You can join a boxing gym to avoid having to purchase your own.

Overall, if you want to deal with less equipment when dealing with the question of “Punching bag vs. running, which is better?” the most manageable workout is running. It only requires a decent pair of running shoes, and they can last many running sessions.

Does Hitting the Heavy Bag Build Strength Featured Image

4. Alternative Punching Bag and Running Exercises

There’s a wide world of exercise alternatives to a punching bag and running. Let’s review a few of these to ensure you consider all options.

4.1. Other Boxing Workouts

Hitting the punching bag is a great way to get started with boxing. But it’s far from the only way to practice. You’ll likely find most boxing gyms incorporate serious variety into their workout regimens.

Shadowboxing takes a step away from the bag and gets you thinking about more movements. You’ll move around, keeping your feet off the ground by bouncing often and throwing combinations of punches at an imaginary opponent, such as your shadow.

If you have a workout partner, that opens up many different boxing activities. Of course, you can hop into the ring and go for an actual boxing match or a quick sparring session, but that’s not all. 

You can also have your partner throw on a pair of focus mitts, which can help dial in your techniques by repeating specific moves and hitting moving targets.

4.2. Advanced Running Exercises

Running doesn’t have to be just going for a jog around the neighbourhood. While there’s nothing wrong with doing that, some people like to switch it up and do different types of running activities to bring some variation into the mix.

A common way to make running more interesting is by doing interval training. To do this technique, you’ll incorporate different intensities of movements into a schedule. 

These usually include high-intensity bursts of your fastest sprinting, moderate-intensity jogging, and perhaps some low-intensity cool-down movements like walking or stretching.

By switching back and forth between these different motions, you can burn more calories and complete a more rounded workout than running by itself. Using hills or mountain trails can result in a similar exercise without even thinking about it.

5. What is Right For You? Punching Bag vs.

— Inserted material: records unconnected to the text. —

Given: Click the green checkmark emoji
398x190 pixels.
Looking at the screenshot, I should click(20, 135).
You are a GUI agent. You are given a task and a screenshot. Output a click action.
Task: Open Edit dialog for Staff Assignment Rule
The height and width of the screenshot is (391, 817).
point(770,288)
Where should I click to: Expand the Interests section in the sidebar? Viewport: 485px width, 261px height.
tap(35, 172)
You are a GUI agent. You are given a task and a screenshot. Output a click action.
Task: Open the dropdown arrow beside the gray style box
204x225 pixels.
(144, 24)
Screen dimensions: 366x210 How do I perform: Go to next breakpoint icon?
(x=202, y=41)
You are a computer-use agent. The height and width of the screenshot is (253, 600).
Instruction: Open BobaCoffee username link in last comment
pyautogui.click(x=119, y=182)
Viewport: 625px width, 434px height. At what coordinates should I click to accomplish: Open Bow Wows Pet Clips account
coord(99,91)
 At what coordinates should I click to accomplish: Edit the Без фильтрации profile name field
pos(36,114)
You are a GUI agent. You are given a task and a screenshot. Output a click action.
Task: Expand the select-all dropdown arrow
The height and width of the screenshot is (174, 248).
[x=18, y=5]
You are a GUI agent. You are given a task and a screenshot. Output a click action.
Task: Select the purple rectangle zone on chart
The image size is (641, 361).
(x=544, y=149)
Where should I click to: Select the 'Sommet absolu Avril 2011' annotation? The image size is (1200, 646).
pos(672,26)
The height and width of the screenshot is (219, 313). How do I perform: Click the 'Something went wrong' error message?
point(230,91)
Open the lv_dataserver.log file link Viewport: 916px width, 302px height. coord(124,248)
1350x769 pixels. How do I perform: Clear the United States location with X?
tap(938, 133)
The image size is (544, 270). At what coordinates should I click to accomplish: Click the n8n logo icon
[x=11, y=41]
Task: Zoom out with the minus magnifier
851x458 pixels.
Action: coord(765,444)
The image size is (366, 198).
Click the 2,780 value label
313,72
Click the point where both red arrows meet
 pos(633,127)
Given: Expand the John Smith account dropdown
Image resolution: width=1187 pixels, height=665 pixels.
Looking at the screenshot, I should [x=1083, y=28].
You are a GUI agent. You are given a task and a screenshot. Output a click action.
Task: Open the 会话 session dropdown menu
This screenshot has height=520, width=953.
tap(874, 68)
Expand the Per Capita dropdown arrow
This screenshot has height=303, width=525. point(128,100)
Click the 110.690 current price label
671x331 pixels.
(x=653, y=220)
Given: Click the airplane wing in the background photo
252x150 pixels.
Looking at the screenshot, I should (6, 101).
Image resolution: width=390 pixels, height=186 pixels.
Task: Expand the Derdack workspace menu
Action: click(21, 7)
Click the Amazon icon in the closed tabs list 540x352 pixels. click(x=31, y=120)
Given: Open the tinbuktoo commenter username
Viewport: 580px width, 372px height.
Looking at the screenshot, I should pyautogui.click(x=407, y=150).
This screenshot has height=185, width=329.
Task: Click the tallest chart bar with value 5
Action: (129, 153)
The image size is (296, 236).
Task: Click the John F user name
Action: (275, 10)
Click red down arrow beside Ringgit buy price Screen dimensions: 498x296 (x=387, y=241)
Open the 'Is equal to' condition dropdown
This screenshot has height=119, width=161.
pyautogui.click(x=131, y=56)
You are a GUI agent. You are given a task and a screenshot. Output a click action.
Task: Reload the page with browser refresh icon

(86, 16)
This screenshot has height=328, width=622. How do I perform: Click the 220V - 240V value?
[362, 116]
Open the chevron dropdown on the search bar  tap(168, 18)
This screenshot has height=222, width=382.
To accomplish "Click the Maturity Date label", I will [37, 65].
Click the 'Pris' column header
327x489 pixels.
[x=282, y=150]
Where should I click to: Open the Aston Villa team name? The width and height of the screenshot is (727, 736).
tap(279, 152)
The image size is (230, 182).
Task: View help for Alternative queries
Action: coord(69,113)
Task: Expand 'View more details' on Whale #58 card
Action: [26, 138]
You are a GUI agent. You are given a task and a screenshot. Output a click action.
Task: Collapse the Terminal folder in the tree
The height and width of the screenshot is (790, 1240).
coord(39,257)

Running

We’ve gone over a few individual details to answer the question, “Punching bag vs. running, which is a better workout?” There’s no perfect answer. It depends on what you’re looking to get out of it.

If burning calories is your ultimate goal, running is the choice since it burns more than hitting a punching bag. But if you step up the intensity and go for more generalized boxing instead of just hitting the bag, this can shift in favor of boxing burning more calories than running.

If you want a high-intensity workout that gets your heart rate up and incorporates a lot of whole-body movement with the arms, the obvious choice is boxing. But you can shake things up while running by using interval training, even though running is usually more endurance-focused.

For those on a tight budget or who can’t hang a punching bag or go to a boxing gym, running is the winner. All it takes is a simple pair of shoes that you likely have in your closet already and a can-do attitude. If you want a punching bag, identify where to hang it properly with space around it. You could also join a boxing gym or program.

What is right for you? That’s something that only you can answer.

Since these are two vastly different workouts, it can help to use both as part of a comprehensive workout schedule. The balance between the two can pay dividends.


6. Punching Bag vs Running – Which is the Better Workout?

On average, running burns more calories than hitting a punching bag. For that reason, it might be a better workout. But you can crank up the intensity of boxing and use more of your upper body, so it’s also an incredible workout.

The most important thing is that you get moving. Any activity is better than nothing and will improve your mental and physical health.

Whether you want to get a pair of new running shoes to hit the pavement or go all-in on the punching bag or join a boxing gym, now is the time to get started.